后院是个小院,摆着木桩、石锁、兵器架。老吴从架上取了把短刀,递给她。
“用你习惯的刀,攻我。”
易小柔拔出杀鱼刀。老吴站着不动。她一刀劈去,老吴侧身,独臂一拍,拍在她手腕上。刀脱手,当啷落地。
“太慢,太柔。”老吴捡起刀,还给她,“再来。这次,想着要杀我。不是比试,是杀人。”
她握紧刀,盯着老吴。想着娘中毒的样子,想着爹的尸骨,想着这些天的逼迫。刀再出,快了三成。
老吴还是轻松躲过,但点了点头。“有点意思。但还不够狠。江湖上,对敌人仁慈,就是对自己残忍。你不想杀人,但别人想杀你。怎么办?”
“我……”
“那就先学会不被人杀。”老吴说,“从今天起,每天五百次劈砍,五百次格挡,五百次闪避。一个月后,你能在我手下走十招,就算入门。”
“是。”
她开始练。从早到晚,除了吃饭喝水,就是练刀。阿青守在药铺,娘暂时安全。青龙会的人没再来,但镇上眼线多了,气氛压抑。
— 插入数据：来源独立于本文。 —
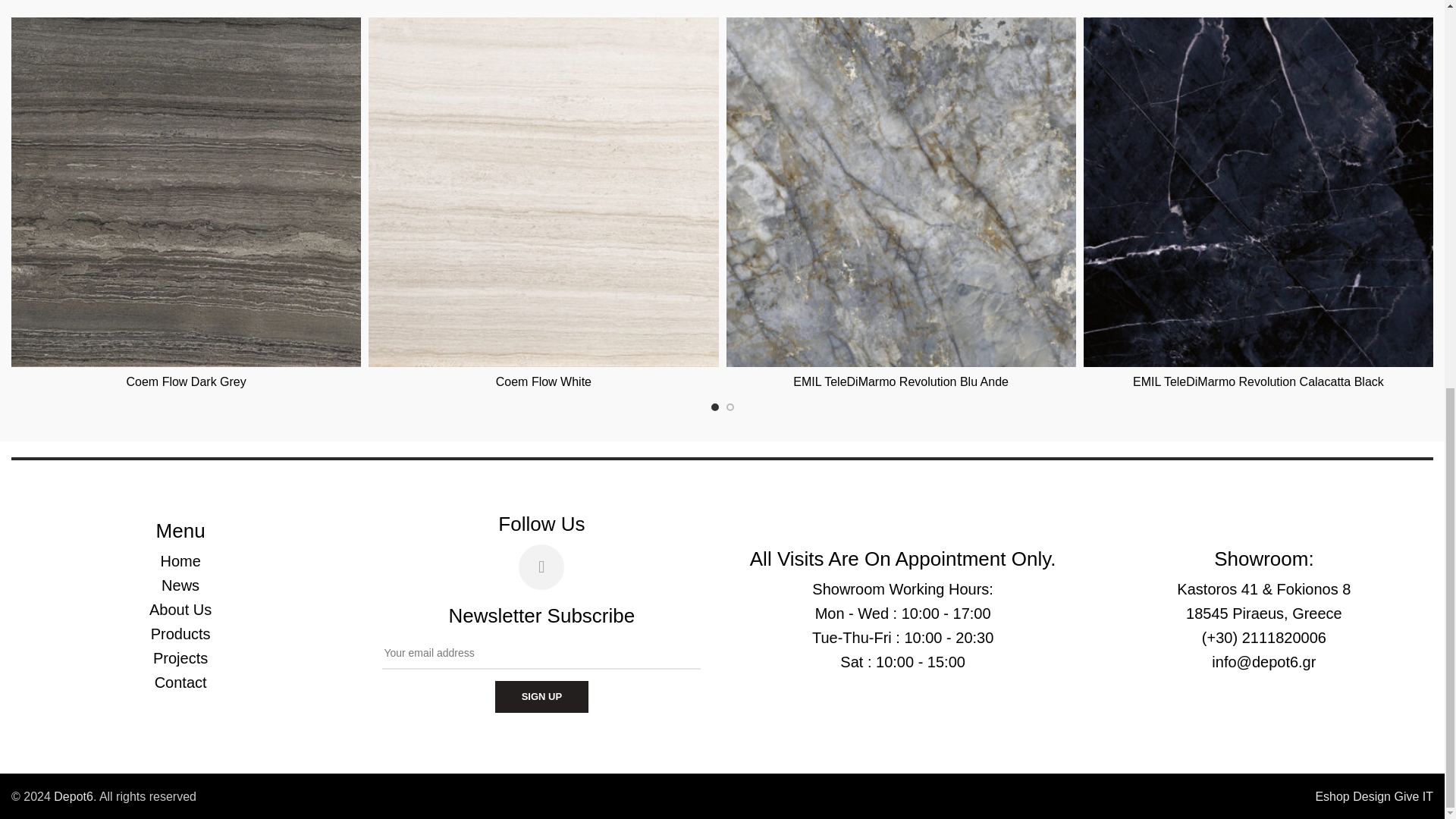
Sign up (541, 696)
Given the description of an element on the screen output the (x, y) to click on. 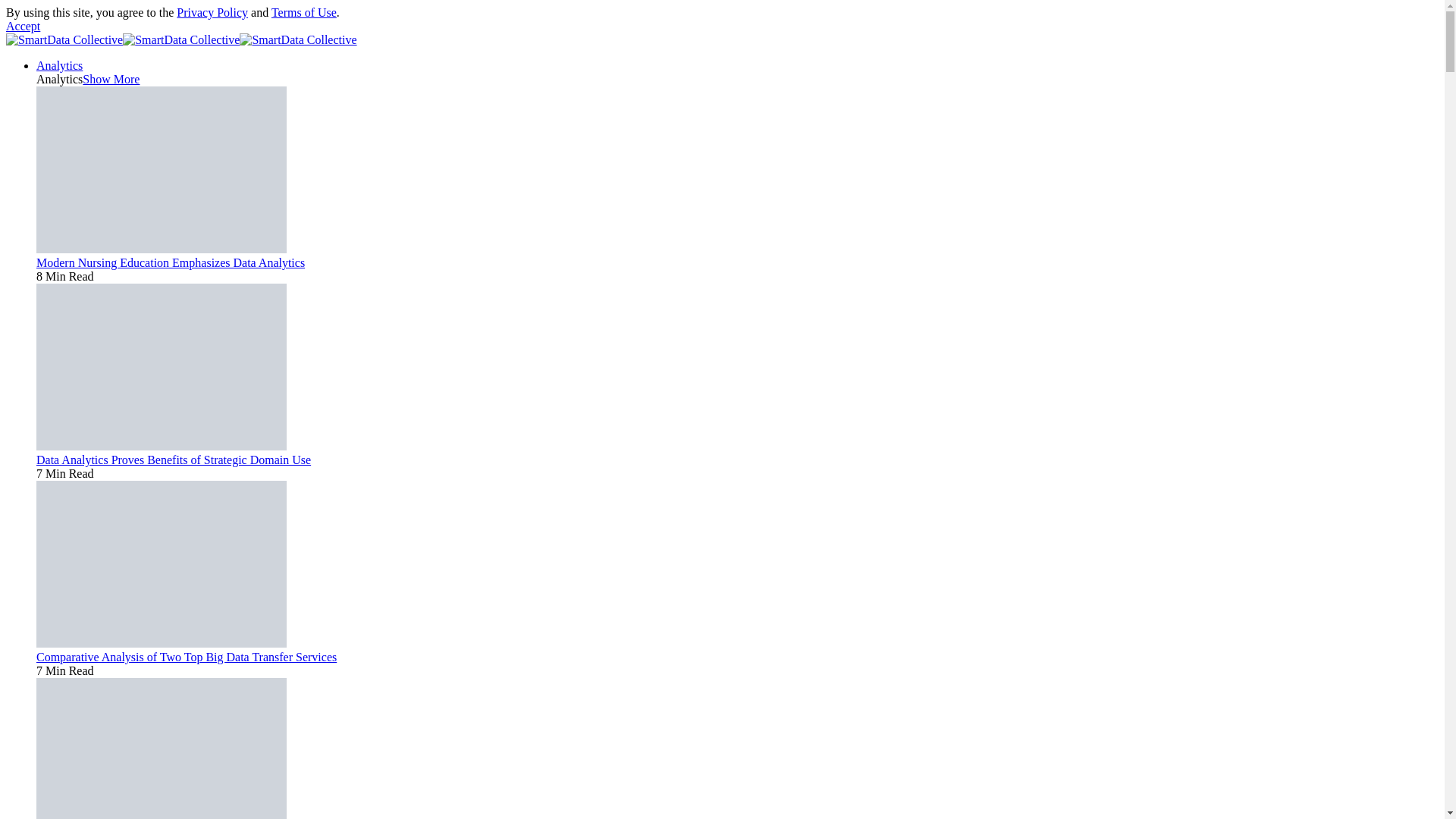
Accept (22, 25)
Modern Nursing Education Emphasizes Data Analytics (170, 262)
Comparative Analysis of Two Top Big Data Transfer Services (186, 656)
Privacy Policy (211, 11)
Data Analytics Proves Benefits of Strategic Domain Use (161, 445)
Show More (110, 78)
Data Analytics Proves Benefits of Strategic Domain Use (173, 459)
SmartData Collective (180, 39)
Modern Nursing Education Emphasizes Data Analytics (161, 248)
Terms of Use (303, 11)
Analytics (59, 65)
Comparative Analysis of Two Top Big Data Transfer Services (161, 643)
第七天晚上,她累瘫在院中,浑身是伤。老吴扔给她一瓶药酒。
“擦擦。明天开始,练实战。我会找人和你过招,真刀真枪,但不开刃。受伤难免,忍着。”
“嗯。”
她擦药时,阿青从外面进来,脸色不太好看。
“易姑娘,青龙会又来人了。这次不是青鸾,是柳如风的人。来了六个,住在悦来客栈,和六扇门的人打对门。看架势,要动手。”
“动手?在镇上?”
“应该不会明着来,但暗箭难防。”阿青说,“周管事让我问你,要不要先避一避。漕帮在城外有个庄子,隐蔽,可以暂住。”
“我娘身子经不起折腾。”
“那就在镇上死守。”阿青说,“但得做好最坏的打算。柳如风的人,比青鸾狠。他们敢来,就敢杀人。”
“我知道。”
第二天,柳如风的人找上门了。不是六个,是三个。为首的是个女人,三十出头,容貌艳丽,但眼神冷得像冰。她直接进了陈大夫药铺,阿青想拦,被她一掌拍开。
“易小柔在哪儿?”
“你是谁?”
“柳依依,柳如风的女儿。”女人看着她,“按辈分,你该叫我表姐。”
易小柔握紧刀。“柳如风派你来的?”
“是,也不是。”柳依依坐下,自己倒了杯茶,“我是来跟你谈交易的。和我爹的交易不同,我的交易,对你更有利。”
“什么交易?”
“你帮我做一件事,我保你和你娘平安离开中原,永远不用再躲。”柳依依说,“而且,我会告诉你,你爹到底怎么死的。真正的死因,不是柳如风,也不是雷震天。”
易小柔心跳加速。“什么事?”
“帮我杀一个人。”柳依依放下茶杯,“柳如风。”
沉默。院里静得能听见心跳。
“你要我杀你爹?”
“他不是我爹。”柳依依冷笑,“我娘是他强娶的,生我时难产死了。他养我,只是为了多个棋子。现在,棋子想当棋手。你帮我,我帮你。很公平。”
“为什么找我?”
“因为你是易水寒的女儿,柳如月的外甥女。你有理由杀他,也有机会近他身。”柳依依说,“下个月十五,柳如风五十大寿,江湖群雄都会到场。那时候动手,最合适。”
“我怎么信你?”
“你可以不信。”柳依依站起身,“但这是你唯一摆脱这一切的机会。杀了他,虎符的事就了了。柳家会乱,但我会接手。到时候,我会让柳家退出江湖,你们母女才能真正安宁。”
她走到门口,又回头。
“给你三天考虑。三天后,我来听答复。但提醒你,这三天,青龙会的人不会动你,因为我也姓柳。三天后,就不一定了。”
她走了。
易小柔站在原地,手心里全是汗。
杀柳如风。
为爹报仇,为娘解毒,为自己和娘挣一条生路。
很诱人。
但也可能是陷阱。
“别信她。”
声音从身后传来。是陈大夫,他一直在里屋听着。
“柳依依是柳家最精明的人,也是心最狠的。她让你杀柳如风,无论成不成,你都会死。成了,她灭口。不成,你当替罪羊。这交易,是死路。”
“那我怎么办?”
“等燕北归。”陈大夫说,“他一定有安排。在那之前,拖。拖一天是一天,练好你的刀。刀够硬,才有资格谈交易。”
“嗯。”
她继续练刀。但心里,已经埋下了种子。
杀,还是不杀。
交易,还是背叛。
江湖这条路,越走越窄了。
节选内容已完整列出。